● 問題: 以下の行のうち、文字列「Toggle」を含むものをすべてそのまま書き出せ。

● 元データ:
○ ○ ○ ○ ○ ○ ○
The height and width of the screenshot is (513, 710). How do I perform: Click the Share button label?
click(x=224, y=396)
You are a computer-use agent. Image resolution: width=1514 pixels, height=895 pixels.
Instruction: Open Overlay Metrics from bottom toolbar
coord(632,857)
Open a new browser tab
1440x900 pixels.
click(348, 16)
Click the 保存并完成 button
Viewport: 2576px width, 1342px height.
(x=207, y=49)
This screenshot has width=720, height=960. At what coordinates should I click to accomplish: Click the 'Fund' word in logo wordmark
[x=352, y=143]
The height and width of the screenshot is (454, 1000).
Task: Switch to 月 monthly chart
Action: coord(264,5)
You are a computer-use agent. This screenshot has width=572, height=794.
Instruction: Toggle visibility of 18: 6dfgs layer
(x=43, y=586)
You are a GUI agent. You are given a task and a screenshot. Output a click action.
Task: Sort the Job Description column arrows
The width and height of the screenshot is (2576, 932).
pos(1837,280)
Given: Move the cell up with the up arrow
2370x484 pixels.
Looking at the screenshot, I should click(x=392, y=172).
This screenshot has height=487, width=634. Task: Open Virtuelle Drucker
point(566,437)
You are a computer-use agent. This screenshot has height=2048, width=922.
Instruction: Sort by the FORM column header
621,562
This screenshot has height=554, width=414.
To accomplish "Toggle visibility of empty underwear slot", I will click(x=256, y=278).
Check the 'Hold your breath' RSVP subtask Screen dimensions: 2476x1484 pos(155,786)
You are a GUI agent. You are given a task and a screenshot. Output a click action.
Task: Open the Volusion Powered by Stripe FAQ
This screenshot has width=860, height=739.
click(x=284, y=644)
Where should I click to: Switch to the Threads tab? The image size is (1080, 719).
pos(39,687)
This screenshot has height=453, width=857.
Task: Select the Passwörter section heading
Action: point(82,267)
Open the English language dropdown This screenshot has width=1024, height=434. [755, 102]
○ ○ ○ ○ ○ ○ ○
● 解答:
Instruction: Toggle visibility of 18: 6dfgs layer
To accomplish "Toggle visibility of empty underwear slot", I will click(x=256, y=278).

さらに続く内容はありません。